WHAT YOU ARE ASKED TO DO
Reproduce the part of the listing that opens with the line containing "Identify the location of Oxit" and closes with the line containing "羽田 is located at coordinates (140, 779).", keeping every line unchanged.
-=-=-
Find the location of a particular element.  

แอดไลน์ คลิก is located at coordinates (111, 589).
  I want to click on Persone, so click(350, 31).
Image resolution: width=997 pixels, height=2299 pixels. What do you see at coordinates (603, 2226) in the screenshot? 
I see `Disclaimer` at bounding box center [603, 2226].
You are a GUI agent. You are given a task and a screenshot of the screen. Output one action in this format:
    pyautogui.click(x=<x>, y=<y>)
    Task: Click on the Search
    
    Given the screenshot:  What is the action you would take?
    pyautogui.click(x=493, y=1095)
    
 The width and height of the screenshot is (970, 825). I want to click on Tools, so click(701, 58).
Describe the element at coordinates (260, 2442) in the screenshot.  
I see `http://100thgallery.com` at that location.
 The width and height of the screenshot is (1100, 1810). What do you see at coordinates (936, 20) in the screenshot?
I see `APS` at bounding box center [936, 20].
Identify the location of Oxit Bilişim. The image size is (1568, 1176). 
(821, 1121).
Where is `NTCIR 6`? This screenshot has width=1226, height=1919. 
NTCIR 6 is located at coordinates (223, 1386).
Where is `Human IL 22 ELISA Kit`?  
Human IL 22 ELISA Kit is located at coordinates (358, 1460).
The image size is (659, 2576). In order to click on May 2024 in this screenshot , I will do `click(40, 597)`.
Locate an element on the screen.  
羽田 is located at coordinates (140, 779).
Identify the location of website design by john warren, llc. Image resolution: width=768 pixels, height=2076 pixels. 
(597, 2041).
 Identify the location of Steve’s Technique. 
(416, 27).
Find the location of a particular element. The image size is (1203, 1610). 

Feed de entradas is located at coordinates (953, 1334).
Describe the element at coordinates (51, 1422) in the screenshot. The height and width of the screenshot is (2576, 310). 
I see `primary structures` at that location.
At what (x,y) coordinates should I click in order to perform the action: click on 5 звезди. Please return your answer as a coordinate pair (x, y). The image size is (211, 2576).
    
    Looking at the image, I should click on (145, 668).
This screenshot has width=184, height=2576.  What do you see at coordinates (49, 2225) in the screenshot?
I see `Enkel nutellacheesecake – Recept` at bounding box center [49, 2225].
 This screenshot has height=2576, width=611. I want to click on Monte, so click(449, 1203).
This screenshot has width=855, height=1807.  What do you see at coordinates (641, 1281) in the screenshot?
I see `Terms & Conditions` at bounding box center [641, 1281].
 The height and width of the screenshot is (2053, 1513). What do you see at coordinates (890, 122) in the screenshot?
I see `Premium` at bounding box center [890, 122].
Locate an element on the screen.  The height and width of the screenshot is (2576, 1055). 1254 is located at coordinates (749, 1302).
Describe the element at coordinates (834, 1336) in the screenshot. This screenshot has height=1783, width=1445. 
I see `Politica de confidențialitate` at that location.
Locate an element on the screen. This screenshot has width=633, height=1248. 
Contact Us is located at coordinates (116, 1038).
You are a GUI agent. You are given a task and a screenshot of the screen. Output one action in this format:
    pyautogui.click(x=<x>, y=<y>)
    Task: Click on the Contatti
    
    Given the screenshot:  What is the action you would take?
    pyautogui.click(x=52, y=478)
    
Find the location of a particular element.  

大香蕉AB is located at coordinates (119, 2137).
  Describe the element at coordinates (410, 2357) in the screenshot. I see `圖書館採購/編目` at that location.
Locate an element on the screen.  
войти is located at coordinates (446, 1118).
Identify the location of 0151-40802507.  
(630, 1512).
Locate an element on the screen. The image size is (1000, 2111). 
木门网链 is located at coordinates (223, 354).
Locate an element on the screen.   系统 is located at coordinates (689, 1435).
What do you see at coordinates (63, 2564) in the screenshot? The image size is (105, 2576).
-=-=-
RESULT OF THIS EXERCISE
Identify the location of Oxit Bilişim. The image size is (1568, 1176). 
(821, 1121).
Where is `NTCIR 6`? This screenshot has width=1226, height=1919. 
NTCIR 6 is located at coordinates (223, 1386).
Where is `Human IL 22 ELISA Kit`?  
Human IL 22 ELISA Kit is located at coordinates (358, 1460).
The image size is (659, 2576). In order to click on May 2024 in this screenshot , I will do `click(40, 597)`.
Locate an element on the screen.  
羽田 is located at coordinates (140, 779).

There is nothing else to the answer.